Imagine you are a junior partner sent work by ABC Corp. You’d think the firm’s attitude would be, “great, this partner is bringing in business.” But the truth is, a bunch of senior partners will catch wind of the new instruction, and line up with alibis as to why they deserve the origination credit. “That’s my client, I did some work with another guy there 10 years ago.” And there’s rarely much you can do about it, as the firm will support him/her and not you. And good luck to you if you do go the official challenge route. As one senior partner yelled at a new partner who did so, “You are nothing to this firm, you understand me?”
None of these rules are codified, by the way. So, if you are lucky enough to work with Bob on the first ever deal for ZYX Corp, you might actually get origination credit for that matter. But then, some senior partner will insist on attending a business development function (and remember these guys sit on the compensation committee, you cannot upset them). Then, if they get into Bob’s good graces, you better believe they are getting the origination credit on the next one, and your “but that’s my client” argument will fall on deaf ears.

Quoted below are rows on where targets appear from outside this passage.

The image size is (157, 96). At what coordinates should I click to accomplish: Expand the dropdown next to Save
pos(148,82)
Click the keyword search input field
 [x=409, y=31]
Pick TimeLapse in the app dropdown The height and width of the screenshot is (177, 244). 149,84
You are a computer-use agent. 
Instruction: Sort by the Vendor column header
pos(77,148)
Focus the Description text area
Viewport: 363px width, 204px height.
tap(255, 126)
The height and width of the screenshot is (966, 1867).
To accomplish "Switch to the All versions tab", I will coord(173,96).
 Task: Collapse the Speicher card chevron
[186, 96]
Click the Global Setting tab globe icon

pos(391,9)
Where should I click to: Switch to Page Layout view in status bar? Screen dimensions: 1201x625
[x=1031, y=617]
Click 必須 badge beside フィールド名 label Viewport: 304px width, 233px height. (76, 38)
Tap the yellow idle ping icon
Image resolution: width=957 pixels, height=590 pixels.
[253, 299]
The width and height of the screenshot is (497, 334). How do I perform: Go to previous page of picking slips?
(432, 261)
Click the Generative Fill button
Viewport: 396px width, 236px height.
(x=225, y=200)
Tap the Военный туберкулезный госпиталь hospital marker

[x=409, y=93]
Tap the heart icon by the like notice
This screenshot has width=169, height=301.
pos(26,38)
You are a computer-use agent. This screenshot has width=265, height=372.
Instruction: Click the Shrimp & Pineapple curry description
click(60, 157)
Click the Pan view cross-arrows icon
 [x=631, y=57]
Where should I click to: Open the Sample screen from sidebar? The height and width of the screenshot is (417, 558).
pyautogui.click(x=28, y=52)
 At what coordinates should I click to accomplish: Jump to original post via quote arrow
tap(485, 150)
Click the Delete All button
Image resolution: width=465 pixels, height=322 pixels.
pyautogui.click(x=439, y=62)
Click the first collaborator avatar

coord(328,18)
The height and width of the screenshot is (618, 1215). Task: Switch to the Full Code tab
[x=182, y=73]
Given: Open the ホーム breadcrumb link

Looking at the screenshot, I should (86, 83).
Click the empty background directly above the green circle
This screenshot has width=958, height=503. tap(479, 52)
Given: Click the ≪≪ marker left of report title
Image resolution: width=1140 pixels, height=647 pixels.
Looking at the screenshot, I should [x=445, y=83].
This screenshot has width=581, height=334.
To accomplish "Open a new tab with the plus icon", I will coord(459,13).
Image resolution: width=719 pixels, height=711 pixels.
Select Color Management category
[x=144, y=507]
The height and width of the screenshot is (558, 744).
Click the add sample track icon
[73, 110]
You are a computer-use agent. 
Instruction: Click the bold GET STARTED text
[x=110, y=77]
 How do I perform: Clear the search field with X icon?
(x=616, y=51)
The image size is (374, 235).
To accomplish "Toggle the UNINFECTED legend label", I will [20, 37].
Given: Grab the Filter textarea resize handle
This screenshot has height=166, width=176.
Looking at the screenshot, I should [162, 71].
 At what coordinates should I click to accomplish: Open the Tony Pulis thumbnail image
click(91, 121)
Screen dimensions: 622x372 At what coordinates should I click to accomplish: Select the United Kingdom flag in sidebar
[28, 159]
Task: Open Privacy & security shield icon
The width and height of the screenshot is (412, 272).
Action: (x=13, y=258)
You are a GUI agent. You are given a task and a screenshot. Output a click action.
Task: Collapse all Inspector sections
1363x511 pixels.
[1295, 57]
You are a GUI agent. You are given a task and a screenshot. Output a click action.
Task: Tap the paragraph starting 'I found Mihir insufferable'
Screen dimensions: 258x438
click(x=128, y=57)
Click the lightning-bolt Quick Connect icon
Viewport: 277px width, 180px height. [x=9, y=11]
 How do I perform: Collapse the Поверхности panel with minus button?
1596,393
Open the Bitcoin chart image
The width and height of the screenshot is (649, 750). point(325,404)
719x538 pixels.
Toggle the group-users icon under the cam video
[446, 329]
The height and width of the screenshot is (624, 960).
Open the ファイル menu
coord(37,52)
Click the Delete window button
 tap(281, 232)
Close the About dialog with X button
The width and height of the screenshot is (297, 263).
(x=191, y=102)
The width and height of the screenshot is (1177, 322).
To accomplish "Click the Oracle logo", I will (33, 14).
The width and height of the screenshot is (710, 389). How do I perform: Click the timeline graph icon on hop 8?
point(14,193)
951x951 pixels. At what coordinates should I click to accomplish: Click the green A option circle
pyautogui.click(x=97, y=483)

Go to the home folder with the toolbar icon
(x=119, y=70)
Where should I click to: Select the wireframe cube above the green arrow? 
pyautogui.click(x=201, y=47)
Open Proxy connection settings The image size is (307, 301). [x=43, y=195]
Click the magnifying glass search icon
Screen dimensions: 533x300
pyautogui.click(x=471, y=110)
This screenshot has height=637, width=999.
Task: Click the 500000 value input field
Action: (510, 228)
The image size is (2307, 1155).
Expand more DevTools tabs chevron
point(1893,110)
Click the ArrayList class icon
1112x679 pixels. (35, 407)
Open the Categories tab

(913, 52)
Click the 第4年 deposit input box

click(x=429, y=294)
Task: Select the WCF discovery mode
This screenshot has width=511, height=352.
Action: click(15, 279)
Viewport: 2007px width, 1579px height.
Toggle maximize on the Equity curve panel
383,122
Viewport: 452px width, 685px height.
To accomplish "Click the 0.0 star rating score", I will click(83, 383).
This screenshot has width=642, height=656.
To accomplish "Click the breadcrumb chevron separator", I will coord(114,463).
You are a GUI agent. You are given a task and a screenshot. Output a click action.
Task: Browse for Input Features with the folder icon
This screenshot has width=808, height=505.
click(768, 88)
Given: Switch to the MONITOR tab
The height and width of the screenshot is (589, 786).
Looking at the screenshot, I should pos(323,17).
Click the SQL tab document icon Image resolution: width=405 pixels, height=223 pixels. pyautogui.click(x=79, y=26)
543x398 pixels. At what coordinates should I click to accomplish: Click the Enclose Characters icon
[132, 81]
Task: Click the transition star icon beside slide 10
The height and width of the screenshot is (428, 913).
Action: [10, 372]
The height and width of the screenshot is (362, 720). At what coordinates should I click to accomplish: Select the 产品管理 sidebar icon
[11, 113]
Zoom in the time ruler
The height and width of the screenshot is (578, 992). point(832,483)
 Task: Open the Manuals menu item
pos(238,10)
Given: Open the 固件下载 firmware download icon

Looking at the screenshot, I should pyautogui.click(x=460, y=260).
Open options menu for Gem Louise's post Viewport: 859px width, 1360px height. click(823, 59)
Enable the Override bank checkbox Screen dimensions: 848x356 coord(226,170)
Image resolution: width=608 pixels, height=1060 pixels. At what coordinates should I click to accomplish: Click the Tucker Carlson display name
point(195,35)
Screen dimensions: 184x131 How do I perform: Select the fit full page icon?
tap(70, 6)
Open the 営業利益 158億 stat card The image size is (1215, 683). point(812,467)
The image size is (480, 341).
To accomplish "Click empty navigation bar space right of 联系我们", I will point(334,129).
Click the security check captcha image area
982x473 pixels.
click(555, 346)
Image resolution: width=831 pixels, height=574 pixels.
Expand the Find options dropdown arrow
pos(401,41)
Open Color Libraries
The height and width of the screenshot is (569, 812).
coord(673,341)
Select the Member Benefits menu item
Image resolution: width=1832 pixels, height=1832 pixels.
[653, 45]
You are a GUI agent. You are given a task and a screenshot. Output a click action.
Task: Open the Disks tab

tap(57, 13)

It’s a mafia shake down, the strong ruling over the weak. It leads to a culture where partners are politicians first and attorneys second. It incentivizes rent seeking over business generation. And then, the senior management have the audacity to lament, “why do we have some many deadwood partners who are not pulling their weight?”
The same dynamic plays out between mid-level / junior partners and their associates. The firm runs constant workshops on business development, but the unspoken rule is the associate will never monetize those relationships if they succeed. Rather, there will be a pat on the head, maybe a couple of phony promises, and an encouragement to keep it up for “the sake of the associate’s careers.”
At the end of the day, it’s all about kissing up to superiors (regardless of how senior you are) and playing politics. And in my mind, it’s why the firm will never achieve its stated goal of playing in the upper echelons of the legal profession.
What are you all seeing out there? Is the situation similarly bleak elsewhere in this eat-what-you-kill, post institutional relationship landscape?